Nacoya laissa échapper un profond soupir, et plongea au cœur du problème.
— Dame, je voudrais vous suggérer de penser à choisir mon successeur. Ne croyez pas que je n’aime pas mon travail, ou que je perçoive l’honneur de mon poste comme une charge. Je sers ma dame avec bonheur. Mais je me fais vieille, et j’ai à cœur de vous signaler que vous n’avez pas de jeune serviteur qui soit formé pour reprendre la charge de conseiller quand je ne serai plus. Jican est d’âge moyen, mais il manque de finesse politique. Keyoke a la sensibilité nécessaire pour devenir premier conseiller, mais lui et moi sommes du même âge, et il n’y aura pas toujours un prêtre de Turakamu pour retarder le paiement au dieu Rouge.
Une brise soupira dans le feuillage de l’ulo, et l’eau tombait en cascade dans la fontaine. Les doigts de Mara s’emmêlaient dans les plis lâches de sa robe et étalaient l’étoffe autour d’elle.
— Je t’entends, petite mère. Tes paroles sont sages, et réfléchies. J’ai pensé au problème de ton remplacement. (Elle marqua une pause et secoua doucement la tête.) Tu sais, Nacoya, qu’un trop grand nombre de nos meilleurs éléments sont morts avec mon père.
Nacoya hocha la tête. Elle fit un geste vers la fontaine.
— La vie se renouvelle continuellement, fille de mon cœur. Tu dois trouver de nouveaux esprits, et les éduquer.
C’était une entreprise risquée, comme elles le savaient toutes deux. Engager de nouveaux serviteurs et les élever à un haut niveau de responsabilités leur faisait courir le risque qu’un ennemi infiltre un nouvel espion. Le réseau d’Arakasi était bon, mais pas infaillible. Mais Mara ne pouvait nier cette nécessité : elle avait besoin de personnes de confiance autour d’elle, sinon elle serait trop encombrée par les décisions quotidiennes pour garder son statut dans le grand jeu.
— Je ferai l’effort de trouver un nouveau cadre de conseillers, quand la campagne de Dustari sera terminée, déclara-t-elle finalement. Si je reviens dans mon foyer, et que le natami se trouve toujours dans le jardin sacré, nous chercherons de nouveaux talents à former. Mais le risque est trop grand pour le prendre avant mon retour.
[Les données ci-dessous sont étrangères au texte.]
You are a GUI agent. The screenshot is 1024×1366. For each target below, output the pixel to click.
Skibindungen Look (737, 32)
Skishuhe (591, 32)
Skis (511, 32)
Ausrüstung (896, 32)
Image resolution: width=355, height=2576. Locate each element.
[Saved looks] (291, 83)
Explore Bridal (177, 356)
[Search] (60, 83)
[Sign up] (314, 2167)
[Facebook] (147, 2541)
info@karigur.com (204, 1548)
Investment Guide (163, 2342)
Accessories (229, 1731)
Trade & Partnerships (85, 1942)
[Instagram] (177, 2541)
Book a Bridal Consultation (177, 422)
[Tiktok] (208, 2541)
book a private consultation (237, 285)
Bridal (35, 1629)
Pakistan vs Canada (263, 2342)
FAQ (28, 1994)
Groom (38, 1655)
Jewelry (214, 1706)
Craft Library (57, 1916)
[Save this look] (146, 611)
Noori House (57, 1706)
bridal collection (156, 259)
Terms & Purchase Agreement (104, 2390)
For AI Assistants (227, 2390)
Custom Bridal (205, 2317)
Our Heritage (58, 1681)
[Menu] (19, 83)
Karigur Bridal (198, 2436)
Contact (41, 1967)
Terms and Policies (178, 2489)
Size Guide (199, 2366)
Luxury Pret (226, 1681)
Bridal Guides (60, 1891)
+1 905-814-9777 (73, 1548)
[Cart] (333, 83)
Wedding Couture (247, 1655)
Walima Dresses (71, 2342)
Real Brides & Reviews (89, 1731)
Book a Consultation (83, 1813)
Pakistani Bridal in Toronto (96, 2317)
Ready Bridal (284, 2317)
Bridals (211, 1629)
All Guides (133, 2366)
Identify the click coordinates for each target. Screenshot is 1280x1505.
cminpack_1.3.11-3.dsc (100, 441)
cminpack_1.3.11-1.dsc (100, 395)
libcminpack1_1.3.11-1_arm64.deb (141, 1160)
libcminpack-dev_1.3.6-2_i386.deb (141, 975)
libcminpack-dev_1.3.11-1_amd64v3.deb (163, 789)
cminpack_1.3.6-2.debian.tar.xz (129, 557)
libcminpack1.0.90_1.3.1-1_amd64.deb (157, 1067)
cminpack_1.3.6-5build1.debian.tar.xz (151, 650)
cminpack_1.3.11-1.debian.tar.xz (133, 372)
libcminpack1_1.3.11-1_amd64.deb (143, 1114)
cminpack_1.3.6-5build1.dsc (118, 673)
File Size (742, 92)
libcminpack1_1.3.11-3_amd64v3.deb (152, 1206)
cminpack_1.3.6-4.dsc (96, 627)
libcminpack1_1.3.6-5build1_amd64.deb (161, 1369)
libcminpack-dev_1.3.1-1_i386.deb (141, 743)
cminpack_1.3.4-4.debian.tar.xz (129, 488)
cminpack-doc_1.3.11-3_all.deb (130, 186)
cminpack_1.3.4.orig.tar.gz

Ayaki ne doit être entouré que par des serviteurs qui sont nés ici, et dont la loyauté est indiscutable.
Nacoya se leva et s’inclina.
— Ai-je la permission de ma dame de me retirer ?
Mara sourit légèrement devant la silhouette voûtée de son conseiller.
— Je te donne ma permission. Va faire une sieste, petite mère. Tu donnes l’impression d’en avoir besoin.
— Je viens juste de me lever ! répondit Nacoya d’un ton sec. Faites donc une sieste vous-même, et sans cet étalon needra de barbare pour changer. Quand il est là, vous ne dormez pas, et vous aurez besoin de poudre de thyza pour dissimuler les rides qui viendront avant même que vous ayez trente ans.
— Le sexe ne donne pas de rides, rétorqua Mara en riant. Ce sont de vieux contes de nourrice. Tu n’as pas de travail ? Les messages de la journée à trier ?
— Il faut en effet que je m’en occupe, concéda Nacoya. Vous recevez de plus en plus de demandes de soupirants.
— Des opportunistes, lança Mara, soudain ennuyée. Ils pensent pouvoir m’épouser comme consort, et hériter si je tombe à Dustari. Ou bien ce sont des agents de Desio, pensant ouvrir mes portes à son armée. Sinon, pourquoi envoyer une demande à une dame dont la maison se trouve en grand péril ?
— Oui, dame, répondit rapidement Nacoya, et la satisfaction était perceptible derrière son ton humble.
Mara était peut-être jeune, et folle dès qu’il s’agissait de la chambre à coucher. Mais en politique, elle avait une excellente compréhension de la situation. Il restait maintenant à voir si elle avait les qualités d’un général. Dustari et les hommes du désert allaient lui offrir une éducation rapide et périlleuse dans ce domaine.